Future research should account for the above limitations. In the future, we plan to increase the data collection volume and expand the scope of the survey area. Moreover, we will extend the model to other employees through further survey research to improve the interpretation ability and general adaptability of the model. Another direction for future research would be to develop a more comprehensive computer-based sample collection technique to analyze the psychological security factors of employee loyalty in different industries or areas.


This study quantitatively analyzed employee satisfaction and factors that affect employee loyalty in the high-risk mining industry in China.

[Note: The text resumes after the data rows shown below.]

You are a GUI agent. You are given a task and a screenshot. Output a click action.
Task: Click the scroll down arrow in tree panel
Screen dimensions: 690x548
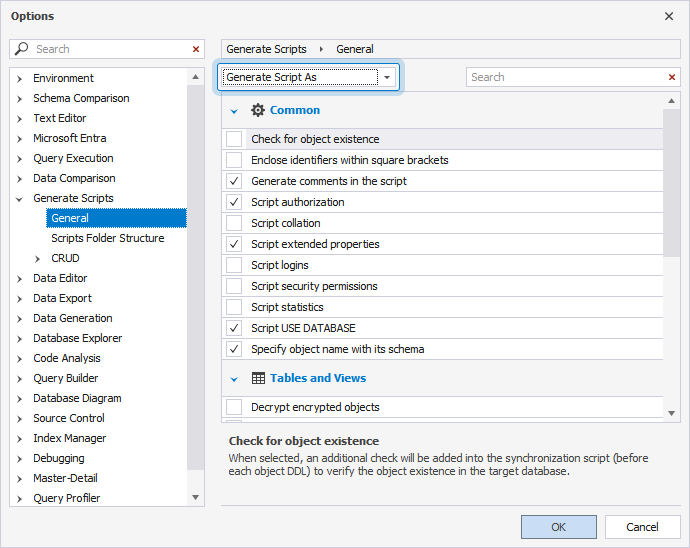196,497
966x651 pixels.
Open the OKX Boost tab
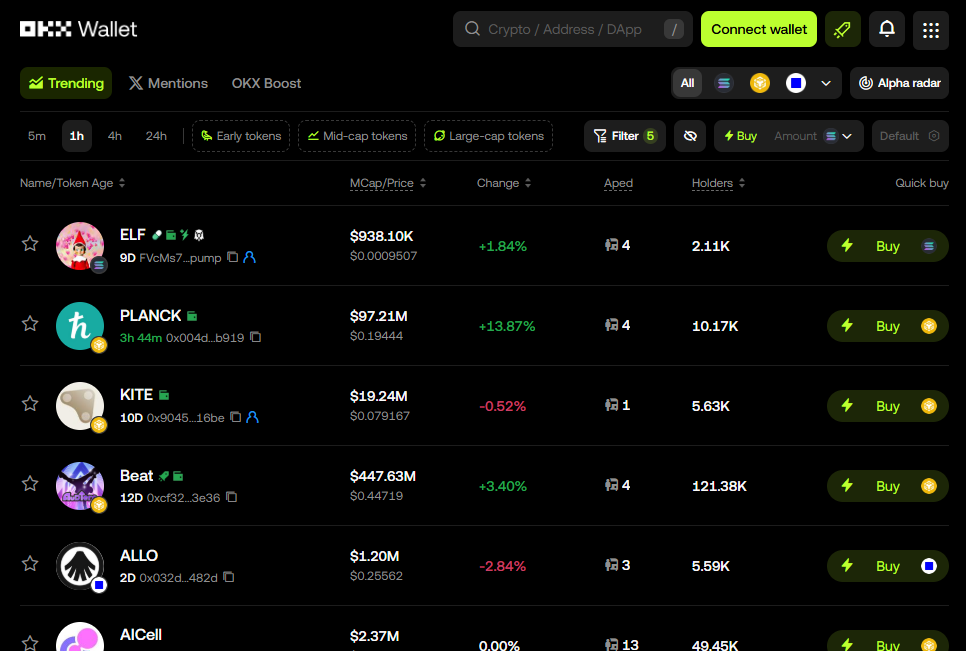pos(266,83)
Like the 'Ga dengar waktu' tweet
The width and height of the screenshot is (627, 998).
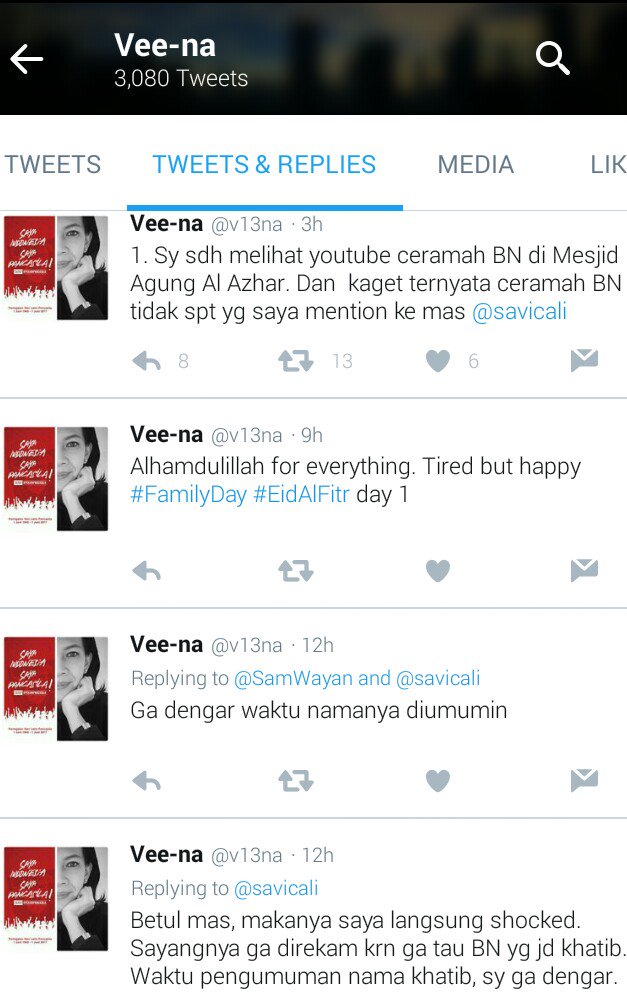[438, 780]
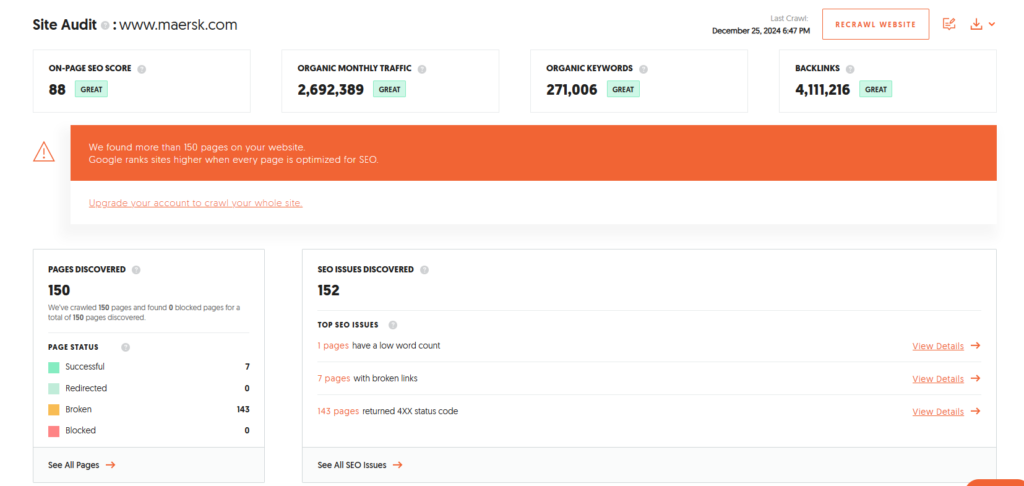This screenshot has width=1024, height=486.
Task: Click the Recrawl Website button
Action: pyautogui.click(x=875, y=24)
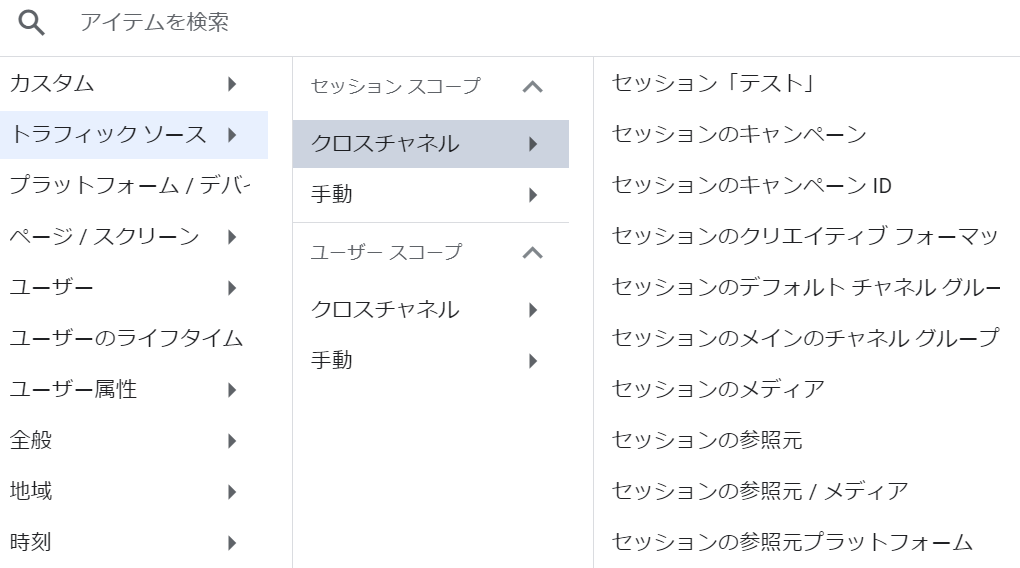Expand the 地域 category arrow
The width and height of the screenshot is (1020, 568).
point(232,492)
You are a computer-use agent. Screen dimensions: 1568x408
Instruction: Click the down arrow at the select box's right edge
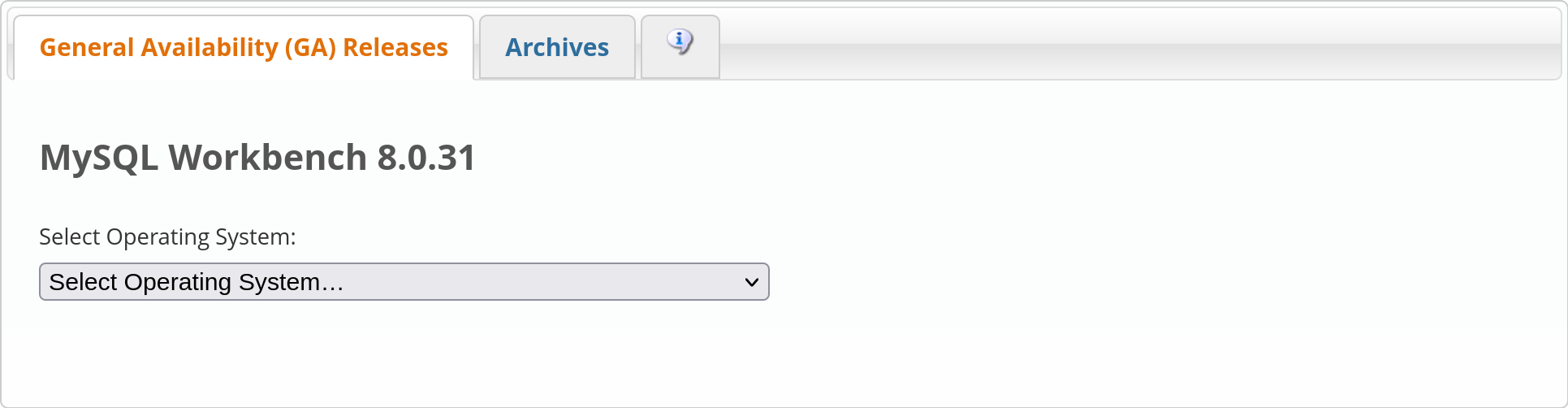[751, 282]
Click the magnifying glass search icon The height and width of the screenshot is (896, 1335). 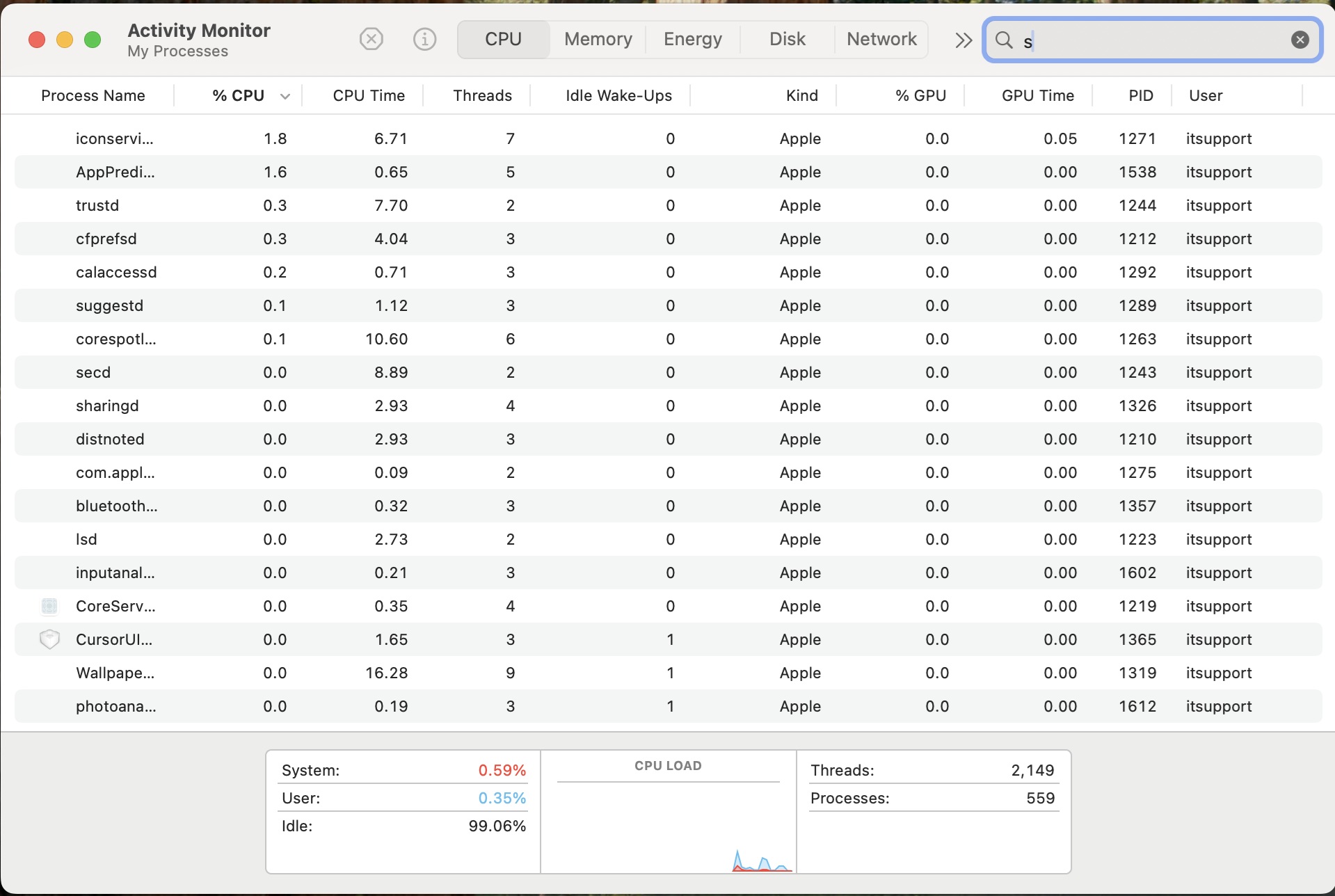click(1004, 40)
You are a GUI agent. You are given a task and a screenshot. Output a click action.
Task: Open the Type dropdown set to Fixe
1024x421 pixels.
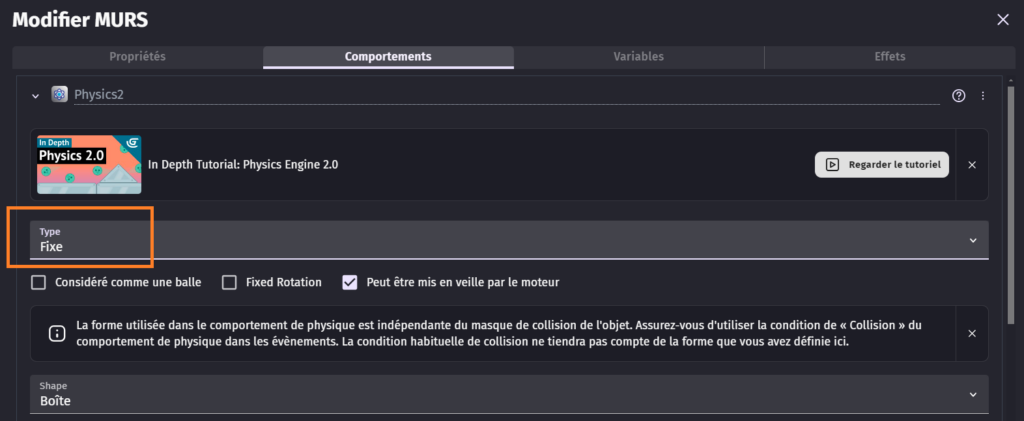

The findings of the study demonstrated the important characteristics of satisfaction as a driving factor and mediating variable with direct and indirect relationships with mine workers' loyalty. The results show that there is a linear positive correlation between employee satisfaction and employee loyalty in mining enterprises. Specifically, employee loyalty is significantly related to enterprise image and employee satisfaction. Work quality indirectly affects employee loyalty through satisfaction, while switching costs have no significant impact on employee loyalty. Accurate dynamic and real-time monitoring of the psychological dynamics of the employee satisfaction level and loyalty of workers in high-risk industries is very important for improving work quality and safety. We provide strong empirical evidence and conceptual models that can play an important role in improving sustainable HRM and operational performance as well as institutional decision-making regarding safety.